Attention : ceci est un résumé de l'Armoconf du week-end de rentrée, à partir de mes quelques notes. Ce que je dis donc ici n'engage que moi, j'espère juste ne pas avoir trop déformé les propos du Père.





Il y a trois vertus théologales : la foi, l'espérance et la charité. Avant toute chose, il faut se garder de les confondre avec trois qualités humaines, que sont la confiance, l'espoir et le partage. La confiance, l'espoir et le partage sont des attitudes humaines, qui partent de l'homme et qui lui retournent, tandis que la foi, l'espérance et la charité sont des vertus qui trouvent leur source en Dieu et Lui reviennent : la foi est donnée par Dieu et est croyance en Lui, alors que la confiance est une attitude, une discipline humaine ; l'espérance est la certitude en Dieu de la vie éternelle, alors que l'espoir est la confiance en l'avenir ; la charité est l'amour que Dieu nous donne et que nous Lui rendons ainsi qu'à tous les hommes, à l'image de Son Amour pour nous et de la Passion du Christ, tandis que le partage est une expression de cet amour. En ce sens, les vertus théologales ne sont pas des vertus morales, des virtutes aux sens latin et XVIIième siècle du terme : elles ne sont pas une attitude que l'homme peut apprendre à pratiquer ni une morale que l'on peut inculquer, elles sont une triple grâce donnée par Dieu. Toutefois, cette grâce finit par s'exprimer dans une attitude humaine : simplement, elle ne s'y réduit pas.

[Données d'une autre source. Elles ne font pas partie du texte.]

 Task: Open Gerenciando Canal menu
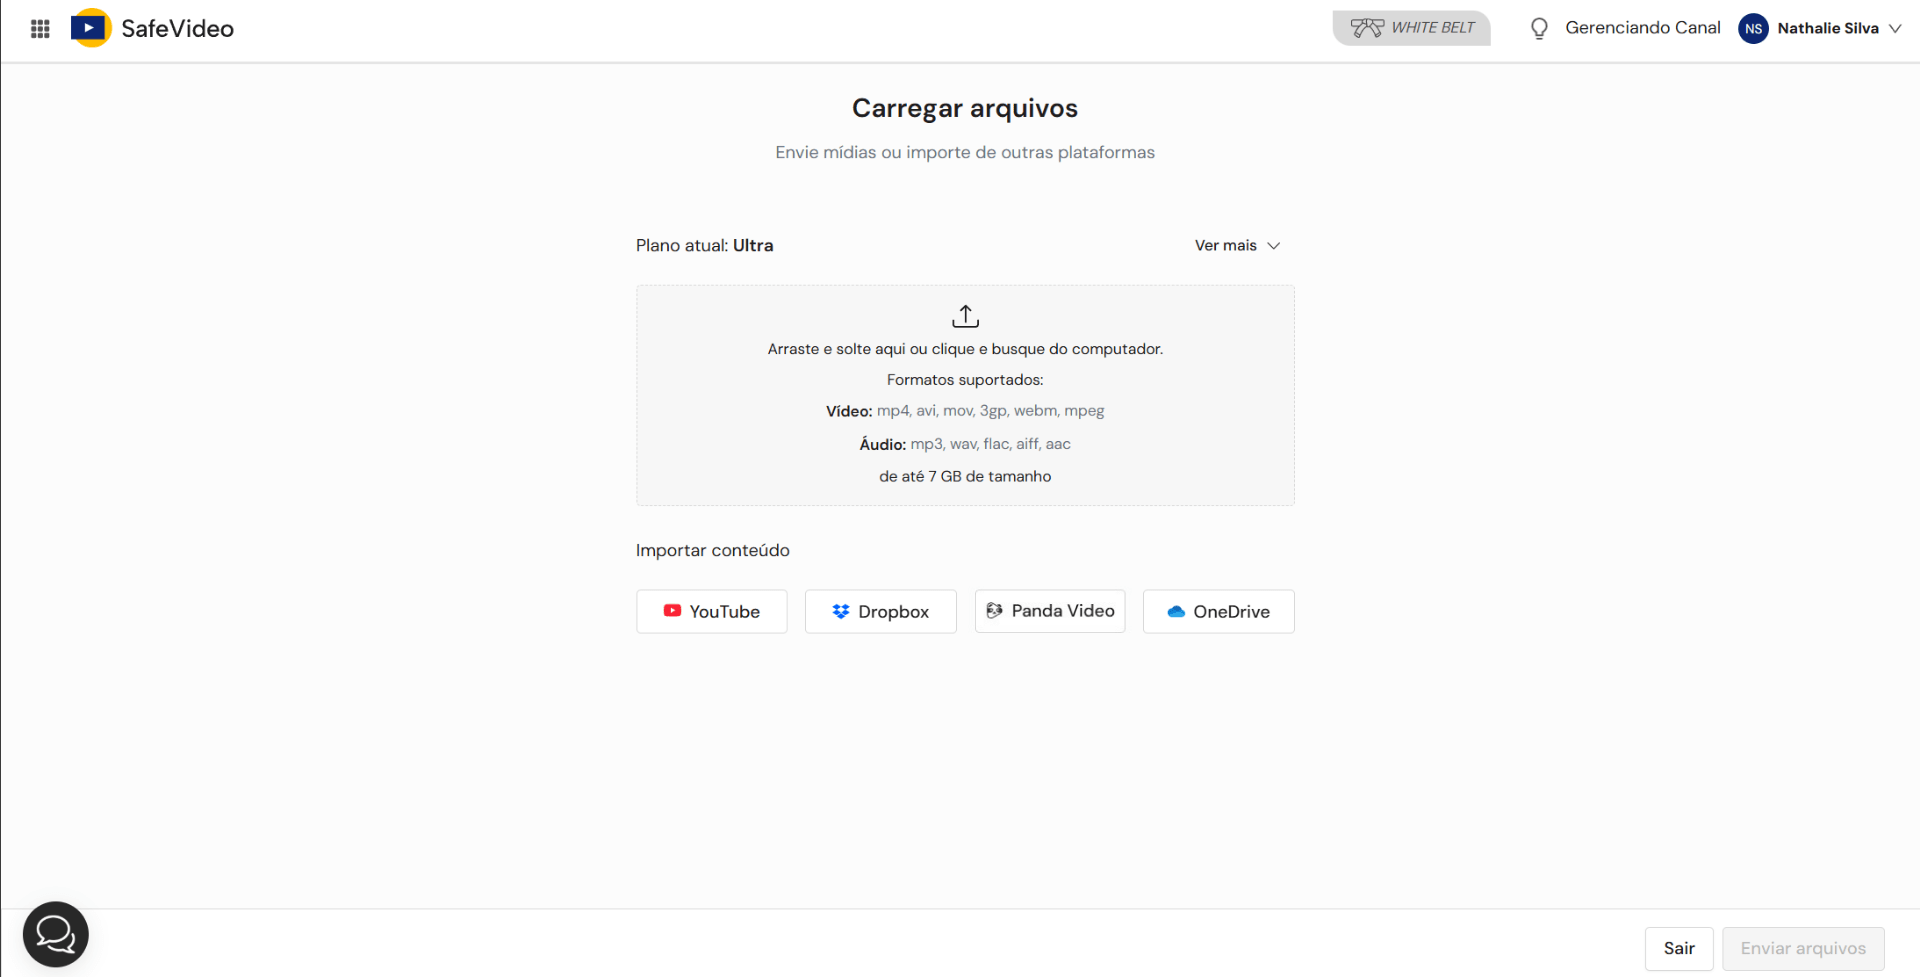click(x=1642, y=28)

Puisque c'est le sujet, insistons sur l'espérance, deuxième grande partie de l'Armoconf, sous le soleil picard. Avant toute chose, le modèle de l'espérance est le patriarche Abraham : son exemple nous permet de comprendre à quel point l'espérance est indissociable de la foi, à quel point elle s'appuie sur la foi. La foi d'Abraham, soit son adhésion au plan divin du Salut (quand bien même ce plan lui échappe autant qu'à nous), adhésion qui va jusqu'à l'acceptation du sacrifice de son fils, le rend capable d'ajouter foi à ce que Dieu lui dit, d'avoir la certitude du Salut des hommes, autrement dit d'ajouter à la foi l'espérance. L'objet de notre espérance est la Résurrection et la vie éternelle, l'attente des biens eschatologiques (et pas du tout l'espoir d'une amélioration de la vie en ce monde). L'espérance suppose donc la foi : concrètement, ceci signifie que l'on ne peut être justifié, rendu juste, par sa seule espérance, mais que seule la foi justifie. Pour le dire autrement : qui a la foi a l'espérance, sinon c'est qu'il n'a pas la foi. La boucle est bouclée...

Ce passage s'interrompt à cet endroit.